● **Document excerpt**:
Victoria Francis-Weiss is a 2x national team member. She was a 2017 World Team Member at 75kg, and was runner up at the 2016 Olympic Trials. She is Junior World Bronze medalist, has 2 WCWA National titles, and 2 University National titles. She attended Lindenwood University and graduated with her degree in mathematics and computer science. She currently resides in Maryland with her husband and their dog. 

12 Week Surgery Update

It's been really fun sharing my rehab experiences with you all! I think (and I hope!) that it has really been helpful for those of you dealing with surgeries and injuries, current, past, or future. I have always been one to seek others' advice when it came to injuries, but not everyone has access to the right people to ask to questions. Hopefully, I have been a shining light for some. It was so much fun to answer questions in my Q&A video on Injuries and rehab. It really showed me the need for this discussion to continue to happen. 

So far, I have had a lot of ups and downs typical of surgery. My last update focused on the the types of workouts I was able to maintain while I was living in a sling. The next phase has been working on increasing my range of motion (ROM) as well as adding band strength rehab. I have also been cleared to do some light swimming, which has been an awesome and freeing feeling for my shoulder!

● **Dataset extract**:
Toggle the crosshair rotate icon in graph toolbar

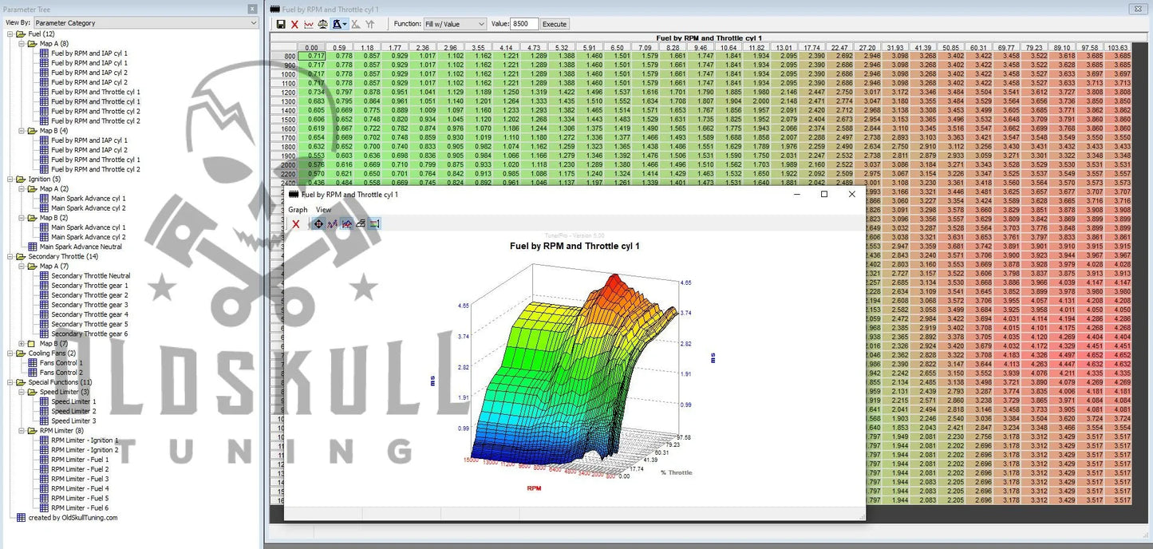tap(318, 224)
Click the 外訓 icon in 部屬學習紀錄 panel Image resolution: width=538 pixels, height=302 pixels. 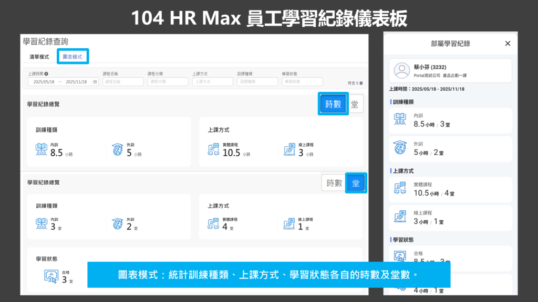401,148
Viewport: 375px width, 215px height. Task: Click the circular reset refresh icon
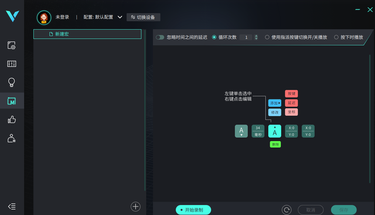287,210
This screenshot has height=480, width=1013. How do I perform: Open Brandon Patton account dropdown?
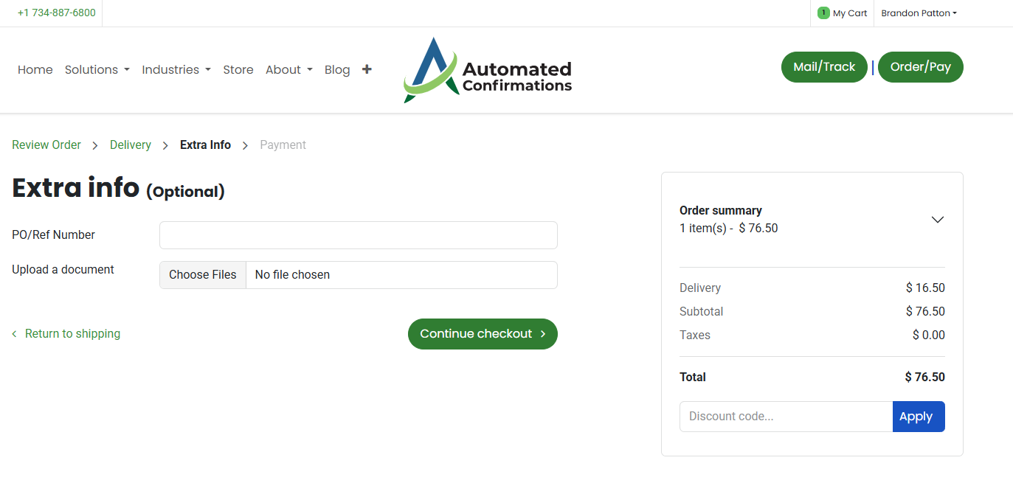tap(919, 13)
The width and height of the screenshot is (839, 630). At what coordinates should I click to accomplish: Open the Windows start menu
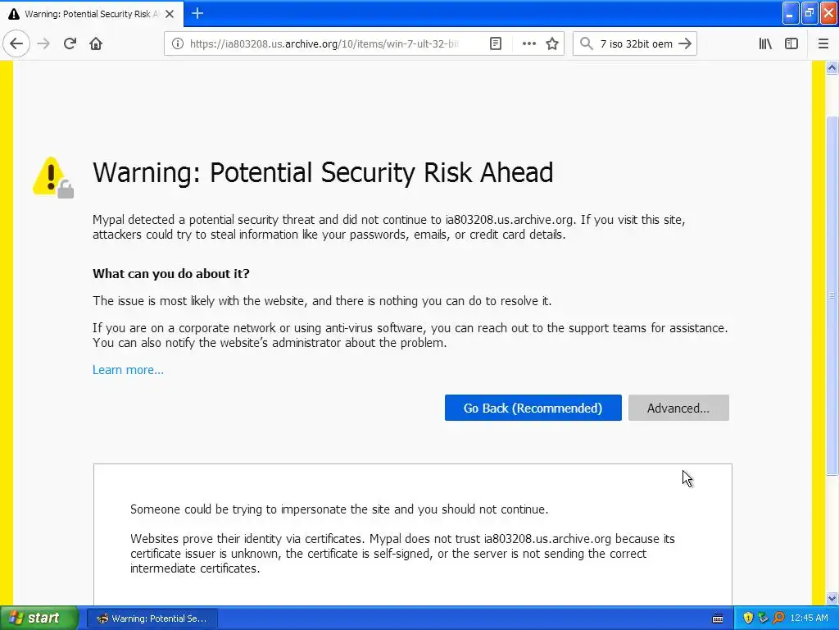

--

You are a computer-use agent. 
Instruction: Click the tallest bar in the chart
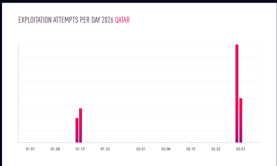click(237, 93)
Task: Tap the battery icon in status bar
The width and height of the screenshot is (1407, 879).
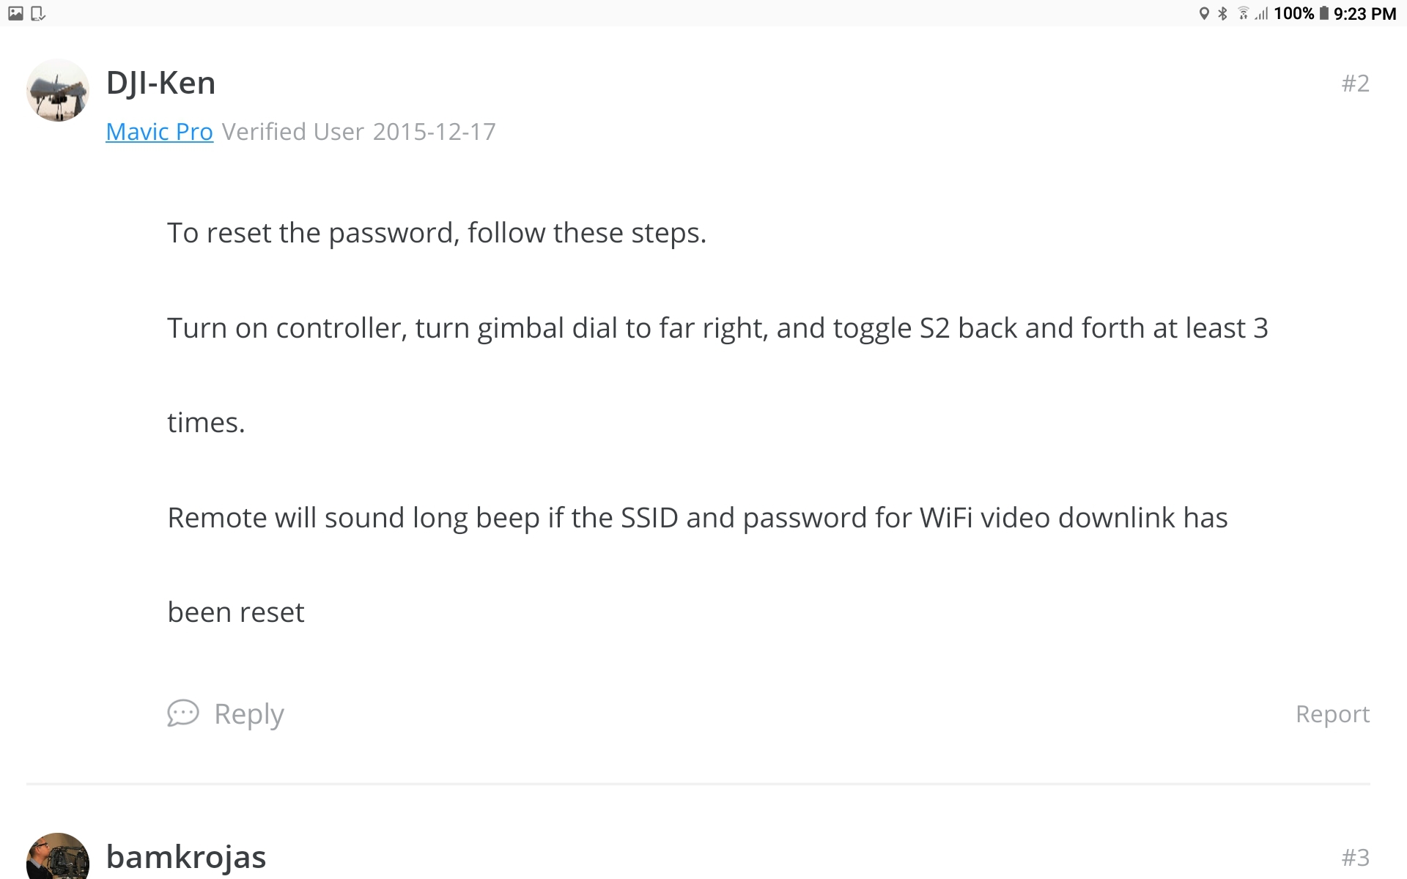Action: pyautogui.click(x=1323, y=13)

● **Task instructions**:
(1) Do the following statements agree with the rehab update? Answer yes or no for each, quoting the words of the text that decide it.
(a) Victoria Francis-Weiss was runner up at the 2016 Olympic Trials.
(b) She graduated from Lindenwood University with a degree in biology.
(c) She has been cleared to do some light swimming.
(2) List every competitive achievement credited to Victoria Francis-Weiss in the first paragraph of the rehab update.
The material bears no relation to the rehab update.

● **Answers to the problems**:
(1)
(a) Yes: "was runner up at the 2016 Olympic Trials"
(b) No: "graduated with her degree in mathematics and computer science"
(c) Yes: "I have also been cleared to do some light swimming"

(2)
- 2x national team member
- 2017 World Team Member at 75kg
- Runner up at the 2016 Olympic Trials
- Junior World Bronze medalist
- 2 WCWA National titles
- 2 University National titles